Laras tersenyum, menikmati perlakuan istimewa dari Willem. Sejak awal Willem selalu mengistimewakan Laras di atas babu yang lain. Dia diperbolehkan belajar menari, dia diajari menulis dan membaca diam-diam oleh Willem, dia juga yang sering dipanggil Willem untuk menemaninya di waktu luangnya. Dia akan mengisahkan Ramayana dan dongeng yang mbok ceritakan untuknya tiap malam pada Willem, menarikan apa yang ia pelajari tiap harinya di sanggar, juga menembangkan berbagai tembang. Tembang dolanan, macapat...
Ya, bagi Laras, keberadaan Willem juga istimewa.
"Nah, bagaimana kalau sambil menunggu rambut dan bajumu kering, kau menemaniku minum wedang jahe, makan poffertjes, dan menceritakan tentang apa yang kau pelajari di sanggar hari ini juga melanjutkan kisah Ramayana yang dulu?"
Laras mengangguk semangat, senyum tersungging di bibirnya. Sebelum dia mulai berceloteh, berkisah dan menembang.
.
Bapa Pocung, dudu watu dudu gunung..
.
Laras bersenandung. Perlahan mengikuti tembang yang sudah berganti judul.
Pocung.
Tembang yang ceria. Dan mengandung teka-teki. Menyenangkan sekali menembang untuknya dulu dan tertawa mendengar dia salah menebak.
Willem...
Laras menggelengkan kepalanya. Cinta pertamanya adalah seorang Belanda dan kini ia menjadi telik sandi yang menghancurkan pasukan kompeni itu dengan lenggok tubuhnya.
Senyum tersungging di bibir berbenges(15)merah Laras, senyum buatan yang memukau setiap mata. Pantulan dirinya dalam cermin yang dihadiahkan seorang komandan Belanda, yang entah dia sudah lupa namanya, tampak sempurna. Laras tampak menawan, dengan dandanan lengkap, dodod(16) hijau cerah, sampur sutra kuning berbenang emas, cundhuk menthul (17) emas, juga serangkaian melati yang tersemat di gelung bokor(18)-nya.
"Nduk Laras?"
Laras menoleh. Mbok Minah, pelayan yang diperintah Kanjeng Putri untuk menemaninya, berdiri di depan pintu kamarnya.
"Ada apa, Mbok?"
.
Sang mbok menggigit bibir.
.
"Kyai Maja..."
Laras mengernyitkan dahi. Kyai itu salah satu pemimpin pasukan Kanjeng. Pria baik yang terlalu lembut untuk berada di garis depan pertempuran.
"... mangkat(19)..."
0—0—0—0—0—0—0—0—0—0
Dia menyukai segala hal tentang seni. Sangat. Dia bisa memainkan biola dan harmonika, paling suka menikmati musik dan lukisan, juga sedikit banyak memahami wayang, gamelan dan tembang Jawa walau dia kelahiran Den Haag, Koninjkirk der Nederlanden di Eropa sana. Terima kasih kepada gadis kecilnya yang mengajarinya dulu. Yang dengan cerianya berceloteh tentang kisah Ramayana dan menembang macapat dengan merdu.

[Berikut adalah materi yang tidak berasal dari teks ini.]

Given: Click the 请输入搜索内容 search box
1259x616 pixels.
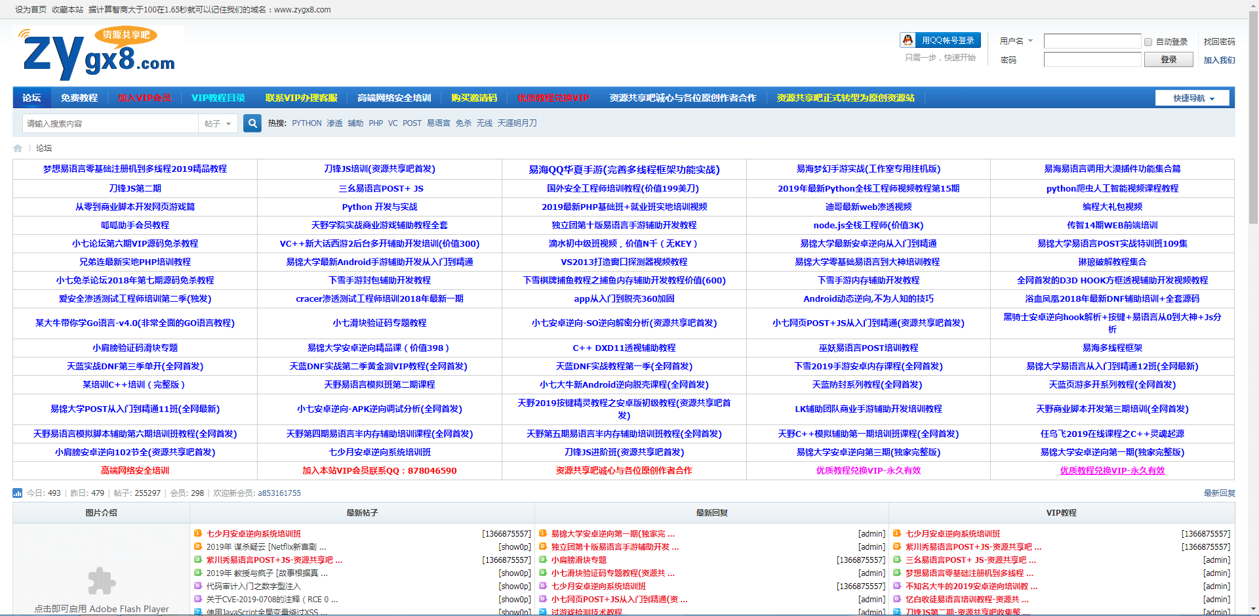Looking at the screenshot, I should click(x=110, y=124).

Namun melihat pasukannya, Peleton Artileri V, tertawa, menenggak tuak dan bir, dan menggoda para ledhek membuatnya mual. Karena itu atau karena dia sudah terlalu banyak menenggak bir dan menghisap tembakau bercampur ganja dari pipanya.

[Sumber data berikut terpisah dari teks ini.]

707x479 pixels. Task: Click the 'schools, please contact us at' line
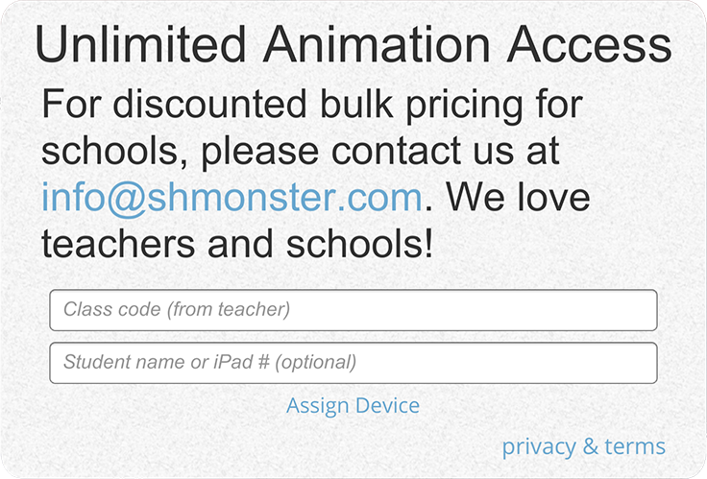pos(301,151)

Ledhek-ledhek itu dipanggil khusus untuk menghibur pasukan mereka yang baru saja berhasil membunuh Kyai Maja. Salah satu pemimpin spiritual pasukan Pangeran Diponegoro. Sebagai pemimpin pasukan yang berhasil menembak buruan, tentu saja dia dielu-elukan. Namun dia tak suka keramaian begini. Selepas melakukan penghadangan atau berperang di garis depan, dengan kata lain mempertaruhkan nyawa, ia lebih suka menyendiri. Sendirian dalam baraknya, dengan pipa kesayangannya, racikan tembakau pilihan dan sedikit ganja, setumpuk perkamen bertulis alfabet dan huruf Jawa dalam goresan tangan seorang anak kecil dan sebuah potret : dirinya dan seorang gadis kecil pribumi dengan rambut digelung berhias rangkaian melati.
Laras...
Dia merindukan gadis kecilnya. Yang manis, yang cantik, yang polos, yang selalu bersemangat, yang lihai menari, yang pandai menyenandungkan macapat, yang selalu mempercayainya apapun yang terjadi. Yang tanpa sengaja sudah ia khianati harapannya dengan kepulangannya, atau lebih tepatnya kepergiannya ke Belanda. Yang telah terpisah darinya, tanpa ia ketahui rimbanya, selama 5 tahun ini.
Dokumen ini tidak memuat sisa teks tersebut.